The council approved a proposal from Wireless USA of Maryland Heights, Missouri, for security surveillance equipment, cloud services and five years of maintenance at a cost of $346,826.36.
City staff said the package covers cameras and cloud-based monitoring at multiple city facilities: city hall and annex parking lots, fire houses, water-treatment plant, barge dock, central services, the landfill, the Amtrak station and the airport. Staff described the approach as an effort to relieve IT workload by using a vendor-hosted platform, provide unlimited configurable users and centralize monitoring and maintenance. The vendor’s cameras carry a 10-year warranty, staff said, and the contractor’s platform is interoperable with other systems that meet the same open-standard protocols.
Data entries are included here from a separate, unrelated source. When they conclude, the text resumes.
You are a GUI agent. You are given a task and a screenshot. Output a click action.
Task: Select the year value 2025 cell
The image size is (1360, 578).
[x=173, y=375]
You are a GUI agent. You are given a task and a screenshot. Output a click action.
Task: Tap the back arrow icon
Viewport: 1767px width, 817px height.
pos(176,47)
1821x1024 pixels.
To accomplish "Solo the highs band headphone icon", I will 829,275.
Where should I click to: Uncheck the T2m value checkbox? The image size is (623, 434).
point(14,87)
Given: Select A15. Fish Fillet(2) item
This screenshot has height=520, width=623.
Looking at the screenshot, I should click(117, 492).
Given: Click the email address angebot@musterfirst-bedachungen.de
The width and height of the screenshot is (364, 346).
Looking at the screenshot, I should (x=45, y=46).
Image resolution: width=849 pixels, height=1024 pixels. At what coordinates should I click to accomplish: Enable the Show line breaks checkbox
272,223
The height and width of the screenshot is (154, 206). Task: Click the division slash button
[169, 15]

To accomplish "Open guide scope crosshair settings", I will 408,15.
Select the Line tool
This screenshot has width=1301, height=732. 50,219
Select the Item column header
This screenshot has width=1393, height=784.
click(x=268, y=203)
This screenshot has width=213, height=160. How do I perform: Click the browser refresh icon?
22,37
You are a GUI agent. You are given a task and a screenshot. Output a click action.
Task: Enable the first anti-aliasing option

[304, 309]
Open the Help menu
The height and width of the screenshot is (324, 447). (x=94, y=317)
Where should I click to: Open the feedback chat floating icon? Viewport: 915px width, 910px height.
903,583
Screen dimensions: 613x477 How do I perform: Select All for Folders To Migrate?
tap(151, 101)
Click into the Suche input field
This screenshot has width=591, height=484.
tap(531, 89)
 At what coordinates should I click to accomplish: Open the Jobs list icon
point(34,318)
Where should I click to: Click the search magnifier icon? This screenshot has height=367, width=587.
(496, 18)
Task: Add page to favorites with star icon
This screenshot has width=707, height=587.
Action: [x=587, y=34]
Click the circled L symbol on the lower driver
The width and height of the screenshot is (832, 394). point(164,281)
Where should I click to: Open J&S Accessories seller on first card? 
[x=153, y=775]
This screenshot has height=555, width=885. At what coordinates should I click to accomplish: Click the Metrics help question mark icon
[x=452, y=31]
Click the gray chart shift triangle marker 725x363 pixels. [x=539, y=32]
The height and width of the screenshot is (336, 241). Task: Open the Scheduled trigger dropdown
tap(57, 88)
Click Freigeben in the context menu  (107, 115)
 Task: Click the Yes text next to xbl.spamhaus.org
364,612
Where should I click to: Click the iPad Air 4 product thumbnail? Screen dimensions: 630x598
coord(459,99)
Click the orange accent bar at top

Aldermen discussed alternatives, including local storage and on-site servers. Staff said a comparable on-site server and licensing option would be roughly comparable or more expensive over a 5- to 10-year horizon and would require more in-house maintenance. They also explained that the committee trimmed about $30,000 from the original price and that a small number of sites without internet would need additional connection costs.
The vote on the resolution was contentious in committee and on the floor. The clerk recorded a roll call showing seven ayes and five nays; the transcript records further clarification and the mayor’s affirmative vote to finalize the action. The resolution was carried and the system will proceed under the vendor’s cloud-based management, with staff noting the vendor will monitor and flag issues and that the city can re-bid after the five-year service period with equipment compatible with other platforms.
Supporters said the system fills documented security gaps — staff recounted incidents where employees had been followed or approached in city hall parking areas — and argued central monitoring and vendor maintenance would reduce in-house workload. Opponents raised concerns about cost, vendor lock-in and whether all sites needed cameras now.
Outcome: Resolution adopted to purchase equipment and five-year cloud service from Wireless USA for $346,826.36; committee trimming reduced scope by approximately $30,000 before the floor vote.